Perhaps the most impressive example of inter-community cooperation was the response to a fire at one of the schools last summer, which damaged several classrooms and destroyed the school’s archives. The perpetrators of the fire remain at large, though it is suspected that youths were responsible. That “no one knows” who committed the crime seems implausible in a small community, not least because certain aspects of how the fire was spread appear quite strategic as only specific areas of the school were affected However, the community focused on the future of the school and took its rebuilding into its own hands.
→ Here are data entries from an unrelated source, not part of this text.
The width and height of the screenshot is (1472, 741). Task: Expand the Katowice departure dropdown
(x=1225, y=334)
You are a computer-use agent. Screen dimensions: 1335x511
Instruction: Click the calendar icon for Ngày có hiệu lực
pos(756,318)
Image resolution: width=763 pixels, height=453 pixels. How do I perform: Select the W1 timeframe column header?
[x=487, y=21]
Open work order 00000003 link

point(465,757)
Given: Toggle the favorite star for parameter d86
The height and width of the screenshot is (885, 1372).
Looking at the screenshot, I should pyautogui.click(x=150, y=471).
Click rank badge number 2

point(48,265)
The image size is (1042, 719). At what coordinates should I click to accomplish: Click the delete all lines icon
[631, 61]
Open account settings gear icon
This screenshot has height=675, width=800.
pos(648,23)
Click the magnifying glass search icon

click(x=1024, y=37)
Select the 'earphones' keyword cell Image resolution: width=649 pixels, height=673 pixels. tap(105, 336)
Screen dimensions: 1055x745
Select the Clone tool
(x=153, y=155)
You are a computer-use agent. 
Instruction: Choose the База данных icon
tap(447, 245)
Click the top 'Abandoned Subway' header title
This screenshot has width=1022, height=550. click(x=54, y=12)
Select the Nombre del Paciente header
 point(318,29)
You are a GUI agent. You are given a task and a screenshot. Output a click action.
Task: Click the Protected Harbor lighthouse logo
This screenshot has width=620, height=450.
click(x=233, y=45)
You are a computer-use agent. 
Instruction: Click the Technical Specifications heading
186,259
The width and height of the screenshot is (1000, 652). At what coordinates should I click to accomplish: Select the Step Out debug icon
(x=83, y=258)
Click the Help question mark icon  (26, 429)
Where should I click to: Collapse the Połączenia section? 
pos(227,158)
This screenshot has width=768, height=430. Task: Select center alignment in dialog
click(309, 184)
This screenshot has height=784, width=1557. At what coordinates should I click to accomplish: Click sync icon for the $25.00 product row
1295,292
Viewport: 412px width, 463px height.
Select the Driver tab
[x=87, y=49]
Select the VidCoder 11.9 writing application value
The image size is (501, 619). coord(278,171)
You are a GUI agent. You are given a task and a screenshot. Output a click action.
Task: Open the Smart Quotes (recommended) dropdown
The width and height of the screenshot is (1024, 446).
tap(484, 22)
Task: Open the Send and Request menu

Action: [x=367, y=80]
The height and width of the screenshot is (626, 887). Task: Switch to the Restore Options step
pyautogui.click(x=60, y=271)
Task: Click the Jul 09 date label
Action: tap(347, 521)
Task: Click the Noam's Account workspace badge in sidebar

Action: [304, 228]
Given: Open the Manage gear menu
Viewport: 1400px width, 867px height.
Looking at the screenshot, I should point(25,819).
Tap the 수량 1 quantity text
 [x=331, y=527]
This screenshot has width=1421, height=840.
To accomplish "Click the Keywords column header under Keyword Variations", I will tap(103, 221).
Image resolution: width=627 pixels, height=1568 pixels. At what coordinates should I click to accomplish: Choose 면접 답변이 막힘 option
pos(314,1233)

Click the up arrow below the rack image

When the Ministry of Education expressed its doubt that the damaged school would open its doors in time for the next academic year, the PTA of a neighboring school met urgently in order to secure the schools’ timely restoration, provide financial support, temporarily accommodate students in neighboring schools, and restore some of the archives. This support ensured that the damaged school was indeed able to open on time, and the school today is the pride of the community.

 

While informal networks were positively leveraged in this instance, in other cases in this area of rural Jordan powerful tribal elites have presented a challenge, especially if change meant threatening the status-quo to which they have long been accustomed. The principal at the Zeid Bin Harith Boys School, looking to achieve a participatory approach and to give all stakeholders a voice in the children’s learning process, adopted an innovative strategy to achieve these aims without seemingly challenging the local leaders’ authority. One example was that he organized veterinary medicine supplies for the kettle herds in the community; even though this had though nothing to do with education, it helped him gain recognition in the community. Once he was a trusted figure, he initiated a “Friends of the School Council”, a council separate to the PTA (which, as described, was captured by influential local figures) consisting of one member of each family in the village to ensure that everyone had a say in school’s decisions. By creating a separate body, with no formal leadership structure, the principal was able to elicit the information he needed and secure equitable community buy-in to reform processes without letting the formal PTA meetings become a venue at which select community leaders felt challenged or only advocated for their own interests.  The “Friends of the School Council” was then again made part of the formal structures through participating in decision-making processes at the school level in the context of the ERfKE program.

 

We saw that the community that we visited had found its own way of navigating the existing formal and informal structures towards the common end of improved education for the children of the community. The external intervention was adapted in the local context of Ira and Yarqa, leveraging existing social and informal ties.

 

In our daily development practice, the focus often tends to center on helping struggling communities by implementing external interventions; local solutions, like those in Jordan outlined above, are often overlooked but yet can create part of the answers if only we take the time to seek them. The challenge remains of finding ways to incorporate local knowledge and experience into an institutionalized process that offers others guidance and inspiration, while also and establishing accountability. These can then be coupled with reforms from the government’s side to foster an environment that enables local practices to succeed even further.

 

What are your experiences in local service delivery? Have you encountered ‘local success stories’ in your daily work or your home region, where services performed well despite a constraining environment?

 

 

[1] Names in this blog have been changed to protect the identity of the people described.

[2] The Government of Jordan partnered with various international donors to undertake ERfKE to address educational challenges via a comprehensive and holistic approach.